Partorito da Cortazár mi diressi alla cassa. Pagai uscii. Era il 2006. I sei mesi in Repubblica Dominicana avevano avuto come effetto collaterale l’accendersi in me di una particolare sensibilità per l’argentinità. Cortázar diventó una specie di chiodo fisso. Di smania letteraria. Dovevo avere la sua opera e leggerla, possibilmente in lingua originale. La mia compagna di allora si presentó, di ritorno da un viaggio per il Sud America, con una copia di Rayuela in una stortignaccola edizione acquistata in una libreria de la Calle Corrientes. Scoprii una bocca, l’inesistenza del caso, la magia sottile che non si narra, le viuzze di una Parigi assorbita per osmosi (dato che ci sono stato solo mezza volta ed in totale stato di ubriachezza). Scoprii il gioco involontario dei salti di pagina, quello volontario del gliglico, quello involontario del vizio, quello volontario dell’amore. E Cortázar diventò il mio scrittore preferito. Boom, così d’un botto. Nel 2008 è il mio turno tra las calles de Buenos Aires. Arrivai  ai tre volumi tascabili bianchi e celesti dell’edizione Punto de Lectura. Il primi due vennero ben presto sfiancati nella brossura. Il terzo comincia a lamentare troppi orecchi. Ed è un continuo riprendere in mano racconti, novelle e giochi. Ha ragione Vargas Llosa che dice: En los libros de Cortázar juega el autor, juega el narrador, juegan los personajes y juega el lector, obligados a ellos por las endiabladas trampas que los acechan a la vuelta a la página menos pensada[3]
Arrivarono quindi anche gli scherzi, Fantomas contro i vampiri delle multinazionali[4]. Forse uno dei primi tentativi di graphic novel. Con dei supereroi… Ma dei supereroi… Susan Sontag, Alberto Moravia, Octavio Paz e naturalmente Cortazár. Eccolo lì intriso nella sua invenzione, nella sua mirada di sbieco, metterci a parte dell’esperienza maturata nel Tribunale Russell[5], nel ’75. S’inventa una setta fascista che vuole eliminare tutti i libri dalla faccia della terra. Ma l’eroe criminale mascherato Fantomas questa volta ha bisogno dell’aiuto degli intellettuali e li fa chiamare dalla sua assistente, una specie di Cleopatra Jones in tuta attillata verde.

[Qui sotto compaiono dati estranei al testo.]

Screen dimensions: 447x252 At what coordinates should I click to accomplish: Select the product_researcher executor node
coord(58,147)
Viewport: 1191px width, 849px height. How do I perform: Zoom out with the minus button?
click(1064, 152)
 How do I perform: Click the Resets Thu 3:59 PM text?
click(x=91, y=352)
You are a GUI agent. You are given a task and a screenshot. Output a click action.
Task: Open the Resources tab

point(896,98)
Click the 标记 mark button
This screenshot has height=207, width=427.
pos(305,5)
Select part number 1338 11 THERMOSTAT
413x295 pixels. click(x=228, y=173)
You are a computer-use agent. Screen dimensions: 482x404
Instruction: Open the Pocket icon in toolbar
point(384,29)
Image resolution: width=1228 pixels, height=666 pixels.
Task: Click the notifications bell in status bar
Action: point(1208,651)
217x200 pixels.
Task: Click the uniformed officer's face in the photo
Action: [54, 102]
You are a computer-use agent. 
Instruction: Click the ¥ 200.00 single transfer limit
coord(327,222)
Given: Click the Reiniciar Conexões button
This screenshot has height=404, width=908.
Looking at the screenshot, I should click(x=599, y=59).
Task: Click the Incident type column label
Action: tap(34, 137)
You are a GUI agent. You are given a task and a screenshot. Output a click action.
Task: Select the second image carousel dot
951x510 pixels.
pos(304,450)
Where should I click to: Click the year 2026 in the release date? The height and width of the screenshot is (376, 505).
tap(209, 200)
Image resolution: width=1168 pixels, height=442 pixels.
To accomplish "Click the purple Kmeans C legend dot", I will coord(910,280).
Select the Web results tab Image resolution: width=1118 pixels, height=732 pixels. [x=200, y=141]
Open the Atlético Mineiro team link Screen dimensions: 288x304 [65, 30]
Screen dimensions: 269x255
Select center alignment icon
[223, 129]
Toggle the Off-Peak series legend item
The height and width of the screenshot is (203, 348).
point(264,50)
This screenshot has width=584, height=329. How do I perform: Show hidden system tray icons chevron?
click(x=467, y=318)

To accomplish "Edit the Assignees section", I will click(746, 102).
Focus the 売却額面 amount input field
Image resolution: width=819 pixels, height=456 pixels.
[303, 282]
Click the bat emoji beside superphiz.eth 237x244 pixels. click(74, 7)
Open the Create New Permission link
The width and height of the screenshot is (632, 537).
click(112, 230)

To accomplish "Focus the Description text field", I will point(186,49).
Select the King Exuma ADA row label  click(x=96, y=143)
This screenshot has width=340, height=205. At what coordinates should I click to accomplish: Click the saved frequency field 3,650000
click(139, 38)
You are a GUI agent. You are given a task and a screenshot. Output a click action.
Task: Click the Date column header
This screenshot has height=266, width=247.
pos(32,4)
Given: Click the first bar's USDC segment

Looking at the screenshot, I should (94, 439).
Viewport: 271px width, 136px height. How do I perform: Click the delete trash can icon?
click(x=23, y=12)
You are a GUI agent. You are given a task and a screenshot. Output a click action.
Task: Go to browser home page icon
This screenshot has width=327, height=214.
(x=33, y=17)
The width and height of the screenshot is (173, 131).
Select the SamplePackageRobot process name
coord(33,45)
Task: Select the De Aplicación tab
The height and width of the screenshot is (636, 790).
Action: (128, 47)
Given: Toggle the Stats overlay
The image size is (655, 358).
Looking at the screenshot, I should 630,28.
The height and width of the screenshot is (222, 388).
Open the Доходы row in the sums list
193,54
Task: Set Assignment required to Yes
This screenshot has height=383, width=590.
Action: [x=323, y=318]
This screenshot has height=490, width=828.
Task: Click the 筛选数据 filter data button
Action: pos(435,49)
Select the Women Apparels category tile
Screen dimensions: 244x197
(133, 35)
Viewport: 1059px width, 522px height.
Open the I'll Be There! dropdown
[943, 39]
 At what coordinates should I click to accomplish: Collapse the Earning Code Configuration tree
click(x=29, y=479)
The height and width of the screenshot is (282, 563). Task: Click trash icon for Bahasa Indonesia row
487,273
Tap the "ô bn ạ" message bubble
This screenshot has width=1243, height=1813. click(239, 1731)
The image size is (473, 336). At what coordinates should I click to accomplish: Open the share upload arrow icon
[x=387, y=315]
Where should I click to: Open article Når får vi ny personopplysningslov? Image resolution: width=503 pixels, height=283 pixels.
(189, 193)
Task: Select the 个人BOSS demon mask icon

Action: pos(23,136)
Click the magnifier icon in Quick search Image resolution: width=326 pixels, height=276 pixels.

E poi da quella lettura sono passati gli anni della migranza. Me ne sono andato a vivere a Buenos Aires per due anni. Facevo il bibliotecario in una piccola biblioteca scolastica. Il mio regno Borgesiano, custodito e protetto dallo sguardo seriamente miope di Juan Luis che spuntava dalle finistrelle di un kamishibai esposto sul mobile alle mie spalle. Un vezzo, un altarino votivo al lare dell’archivistica, allo scrittore dei mille mondi che si nascondono e si svelano a un passo dalla nostra sensibilità, ottusa dalle cose del mondo. Però nei cubi montessoriani delle librerie ad altezza di quattrenne, proprio alla lettera C stampata in un rosso marcato, c’è la costola che dice El discurso del oso. Tratta da Historias de cronopios y de famas. Un bel cartonato, rilegato e illustrato da Emilio Urberuaga. I bambini ne vanno matti… ma io più di loro. E talvolta, posate le carte e gli arnesi del meticoloso catalogatore, chiudo la porta che s’apre ai vociferanti corridoi, mi seggo tranquillo al riverbero della vetrata che dà sul cortile e accarezzo le belle e colorate pagine della storia, leggendola a voce alta.
Buenos Aires querido, se ne incontrano tanti di amori imboscati in pagine giallognole di libri di seconda mano, in edizioni arrangiate e malcerte, in testi buttati alla mercé della curiosità di lettori irriducibili. Ed è così ad esempio che ho incontrato Roberto Arlt, tra le vie del barrio de Flores. Il suo modo di scrivere tanto lunfardo da sembrare una sorta di italiano sbiascicato. Volete un esempio? Che credete voglia dire “Manga de pelandrones”?.
Però poi si dovette riprender la via dell’orto. Tornare a casa un po’ a orecchie basse, un po’ più sensibile a fior di pelle. Ed ecco che arriva come una folata di vento fresco in un giorno di calura un’amica di sempre che mi fa dono di un libro che ha come immagine di copertina uno di quei sogni rattoppati di cui sopra: un furgoncino della volkswagen con le ali. Campeggia un titolo in rosso… Gli autonauti della cosmostrada[6]. Poco sopra, due nomi: Julio Cortázar, Carol Dunlop. Ed ecco che ricomincia il viaggio. Quel viaggio che per fortuna o purtroppo non avrà mai fine perché fa parte della mia angustia di uomo smanioso.
Perse oramai le certezze, abbandonata l’esattezza della funzione, della definizione dei “valori” la poesia si è fatta più resistente e incisiva perché nasce dalla fanghiglia primordiale delle cose. L’estetica non mi colpisce più se fine a se stessa, se priva di un atto d’amore, se ingenua e mera rappresentazione dell’ego. E allora alzo la coppa a Julio Cortazár. Argentino per censo e scrittore per volere divino. Uomo di lettere e di grandi passioni. Mi sa che stasera mi fumerò una sigaretta alla sua memoria.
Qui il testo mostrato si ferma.